* Short problem
Gather every line in the records below that contains the word "Instruction", and copy each such line in full.

Records for pointing to text and elements

* * * * * * * * *

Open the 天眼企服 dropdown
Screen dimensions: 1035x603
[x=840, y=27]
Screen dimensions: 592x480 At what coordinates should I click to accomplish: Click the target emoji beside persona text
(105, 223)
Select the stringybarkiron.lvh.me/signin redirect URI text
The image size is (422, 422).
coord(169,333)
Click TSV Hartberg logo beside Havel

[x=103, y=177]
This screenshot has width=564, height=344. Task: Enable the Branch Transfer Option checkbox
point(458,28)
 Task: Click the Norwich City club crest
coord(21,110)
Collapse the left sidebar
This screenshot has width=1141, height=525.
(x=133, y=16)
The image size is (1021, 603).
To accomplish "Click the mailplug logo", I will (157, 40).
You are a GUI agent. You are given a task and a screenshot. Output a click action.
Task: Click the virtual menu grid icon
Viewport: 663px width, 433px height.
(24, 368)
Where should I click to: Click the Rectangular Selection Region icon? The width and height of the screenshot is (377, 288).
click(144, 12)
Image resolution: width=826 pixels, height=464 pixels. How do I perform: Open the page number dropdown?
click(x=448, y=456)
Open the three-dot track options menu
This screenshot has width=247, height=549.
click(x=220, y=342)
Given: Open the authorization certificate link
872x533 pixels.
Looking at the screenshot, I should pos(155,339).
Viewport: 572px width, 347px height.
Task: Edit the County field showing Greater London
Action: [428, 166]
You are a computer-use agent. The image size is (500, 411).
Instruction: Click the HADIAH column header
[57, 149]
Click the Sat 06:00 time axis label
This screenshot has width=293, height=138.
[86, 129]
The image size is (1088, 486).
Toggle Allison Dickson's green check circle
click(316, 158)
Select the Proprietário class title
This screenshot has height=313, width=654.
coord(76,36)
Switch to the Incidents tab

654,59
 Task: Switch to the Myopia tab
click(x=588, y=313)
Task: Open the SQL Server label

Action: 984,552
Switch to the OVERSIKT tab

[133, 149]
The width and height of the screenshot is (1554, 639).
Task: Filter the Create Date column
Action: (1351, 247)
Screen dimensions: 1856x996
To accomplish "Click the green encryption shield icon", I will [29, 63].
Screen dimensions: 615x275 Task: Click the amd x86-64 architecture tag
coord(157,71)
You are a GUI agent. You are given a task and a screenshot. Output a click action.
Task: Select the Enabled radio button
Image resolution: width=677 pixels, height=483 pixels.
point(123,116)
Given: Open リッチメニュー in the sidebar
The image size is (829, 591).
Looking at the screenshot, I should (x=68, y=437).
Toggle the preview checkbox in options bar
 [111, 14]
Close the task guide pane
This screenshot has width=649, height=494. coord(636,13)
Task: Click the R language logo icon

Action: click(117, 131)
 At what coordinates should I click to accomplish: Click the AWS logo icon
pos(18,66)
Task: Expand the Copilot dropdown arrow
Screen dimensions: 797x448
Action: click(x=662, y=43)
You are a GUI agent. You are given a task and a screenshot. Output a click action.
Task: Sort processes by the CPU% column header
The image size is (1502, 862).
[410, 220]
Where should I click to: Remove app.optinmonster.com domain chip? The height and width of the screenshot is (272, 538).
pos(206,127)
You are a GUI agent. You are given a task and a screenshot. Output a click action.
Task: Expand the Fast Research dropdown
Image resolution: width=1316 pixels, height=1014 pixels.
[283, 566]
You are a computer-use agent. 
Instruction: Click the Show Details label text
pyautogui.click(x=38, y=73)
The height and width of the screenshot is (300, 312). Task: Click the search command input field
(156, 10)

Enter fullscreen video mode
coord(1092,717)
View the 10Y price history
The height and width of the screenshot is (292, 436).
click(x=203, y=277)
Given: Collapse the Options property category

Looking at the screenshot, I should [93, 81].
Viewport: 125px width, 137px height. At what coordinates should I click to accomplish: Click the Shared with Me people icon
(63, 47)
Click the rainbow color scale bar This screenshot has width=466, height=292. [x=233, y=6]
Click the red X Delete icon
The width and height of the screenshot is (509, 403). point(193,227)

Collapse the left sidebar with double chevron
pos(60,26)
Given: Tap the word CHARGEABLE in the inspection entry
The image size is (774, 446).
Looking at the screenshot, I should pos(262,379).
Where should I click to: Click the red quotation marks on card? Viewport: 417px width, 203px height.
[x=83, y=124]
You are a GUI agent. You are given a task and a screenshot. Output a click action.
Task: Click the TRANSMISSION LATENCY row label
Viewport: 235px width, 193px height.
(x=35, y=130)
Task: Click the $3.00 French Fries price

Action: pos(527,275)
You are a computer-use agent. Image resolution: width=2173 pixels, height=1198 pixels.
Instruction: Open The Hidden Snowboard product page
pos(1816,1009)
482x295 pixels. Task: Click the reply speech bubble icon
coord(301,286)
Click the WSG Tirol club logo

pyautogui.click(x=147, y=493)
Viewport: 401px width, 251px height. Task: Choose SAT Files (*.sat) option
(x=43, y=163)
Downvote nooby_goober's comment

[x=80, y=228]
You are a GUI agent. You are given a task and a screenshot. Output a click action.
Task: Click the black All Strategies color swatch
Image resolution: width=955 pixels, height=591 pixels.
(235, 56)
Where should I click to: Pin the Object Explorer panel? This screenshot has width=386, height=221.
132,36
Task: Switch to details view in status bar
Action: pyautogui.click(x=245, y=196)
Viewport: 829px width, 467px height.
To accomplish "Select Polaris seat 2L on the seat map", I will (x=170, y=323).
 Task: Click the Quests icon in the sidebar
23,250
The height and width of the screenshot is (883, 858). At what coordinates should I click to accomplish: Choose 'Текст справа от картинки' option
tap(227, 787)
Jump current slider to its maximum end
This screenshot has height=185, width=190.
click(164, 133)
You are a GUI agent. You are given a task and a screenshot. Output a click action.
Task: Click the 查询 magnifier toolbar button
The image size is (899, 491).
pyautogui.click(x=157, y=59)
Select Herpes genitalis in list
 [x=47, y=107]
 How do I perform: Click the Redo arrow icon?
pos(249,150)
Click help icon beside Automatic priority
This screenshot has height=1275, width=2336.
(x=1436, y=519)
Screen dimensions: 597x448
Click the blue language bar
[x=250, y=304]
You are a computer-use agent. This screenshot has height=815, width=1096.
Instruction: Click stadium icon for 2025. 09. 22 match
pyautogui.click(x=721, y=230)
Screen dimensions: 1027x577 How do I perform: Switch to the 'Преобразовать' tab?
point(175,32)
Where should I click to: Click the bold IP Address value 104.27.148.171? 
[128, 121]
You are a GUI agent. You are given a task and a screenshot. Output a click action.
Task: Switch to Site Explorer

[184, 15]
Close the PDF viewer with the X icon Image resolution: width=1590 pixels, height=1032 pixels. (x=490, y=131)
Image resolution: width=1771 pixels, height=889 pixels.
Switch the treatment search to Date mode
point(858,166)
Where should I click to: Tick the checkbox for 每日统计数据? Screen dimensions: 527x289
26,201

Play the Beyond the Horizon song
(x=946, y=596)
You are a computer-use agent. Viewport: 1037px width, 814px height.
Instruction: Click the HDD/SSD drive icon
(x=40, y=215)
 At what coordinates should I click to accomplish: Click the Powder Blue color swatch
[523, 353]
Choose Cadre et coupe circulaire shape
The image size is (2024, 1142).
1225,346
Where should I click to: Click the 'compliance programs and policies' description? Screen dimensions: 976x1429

* * * * * * * * *

* Exercise result
Instruction: Click the HADIAH column header
Instruction: Click the Show Details label text
Instruction: Open The Hidden Snowboard product page
Instruction: Click stadium icon for 2025. 09. 22 match
Instruction: Click the HDD/SSD drive icon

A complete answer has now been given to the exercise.